- Born: Minerva Cozens Kline December 1, 1882 Cleveland, Ohio
- Died: May 5, 1929 (aged 45–46) Boston, Massachusetts
- Spouse: Charles S. Brooks ​ ​(m. 1907; div. 1925)​

= Minerva Kline Brooks =

Minerva Cozens Kline Brooks (December 1, 1882 – May 5, 1929) was a supporter of the women's suffrage movement in the United States and was active in the arts scene in Cleveland, helping to form the Cleveland Play House in 1915. She taught dance at the Noyes School of Rhythm in Cleveland.

==Life==
Brooks née Kline was born in 1882 in Cleveland to Virgil P. Kline and Minerva E. Cozens Kline. She attended Hathaway Brown School and graduated from Vassar College in 1903. Her mother died during her early childhood, and her father married secondly Effie Hinckley Ober, a real estate investor and founder-manager of the Boston Ideal Opera Company. The summers of Brooks' youth were spent in Blue Hill, Maine, where her father and stepmother had founded a summer colony which attracted a number of prominent Clevelanders, including Walter Teagle of Standard Oil and family members & business associates of industrialist Mark Hanna.
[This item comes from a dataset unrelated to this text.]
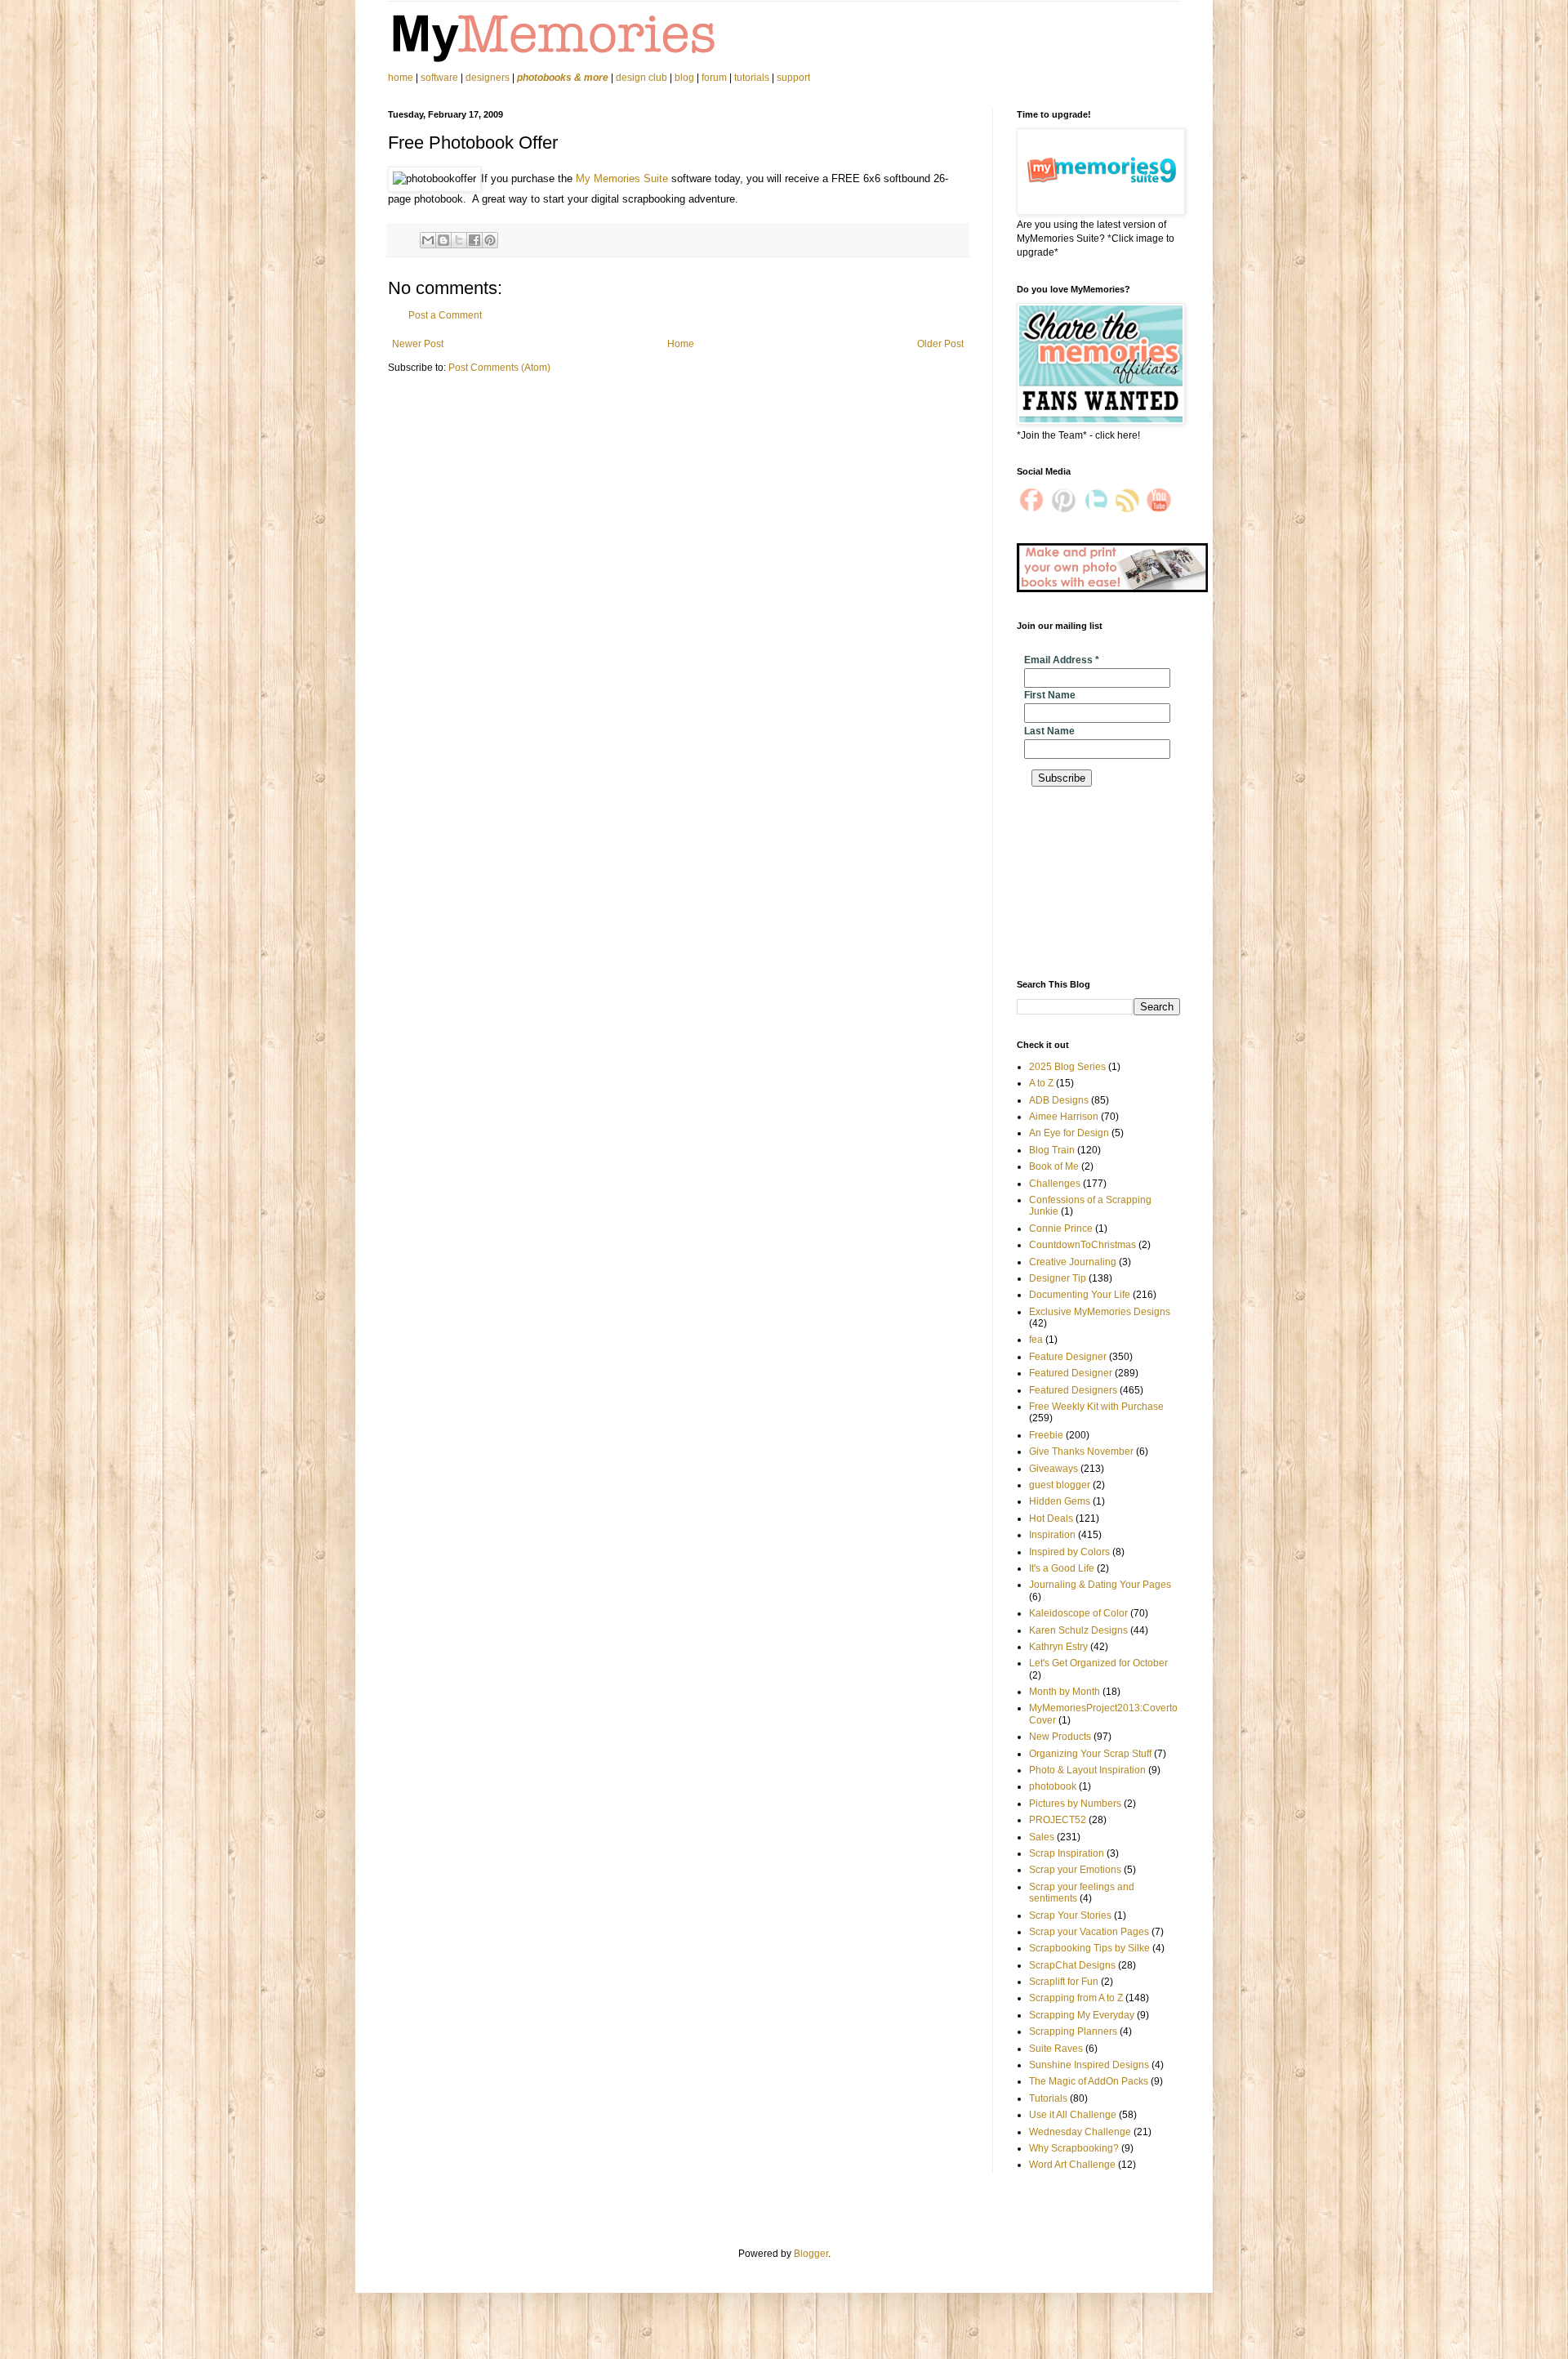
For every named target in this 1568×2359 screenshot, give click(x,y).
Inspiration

On October 12, 1907, Minerva married writer Charles S. Brooks. In 1910 she joined of the Cleveland chapter of the College Equal Suffrage League. Brooks was also a member of the Cleveland Suffrage Association and the Cleveland Suffrage Party.
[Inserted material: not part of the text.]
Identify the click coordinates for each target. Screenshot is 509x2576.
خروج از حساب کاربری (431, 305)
Brooks helped form the Cleveland Play House with a group of friends including Ernest and Katherine Angell, parents of the late Roger Angell. She appeared in their first production, a puppet show.

The Brookses moved to New York City in 1916. They returned to Cleveland where Minerva taught interpretive dance at the Cleveland branch of the Noyes School of Rhythm. The couple divorced in 1925.

Brooks died on May 5, 1929, in Boston. Her legacy includes The Music Settlement of Cleveland, a music school still active to which she left her house on Magnolia Drive.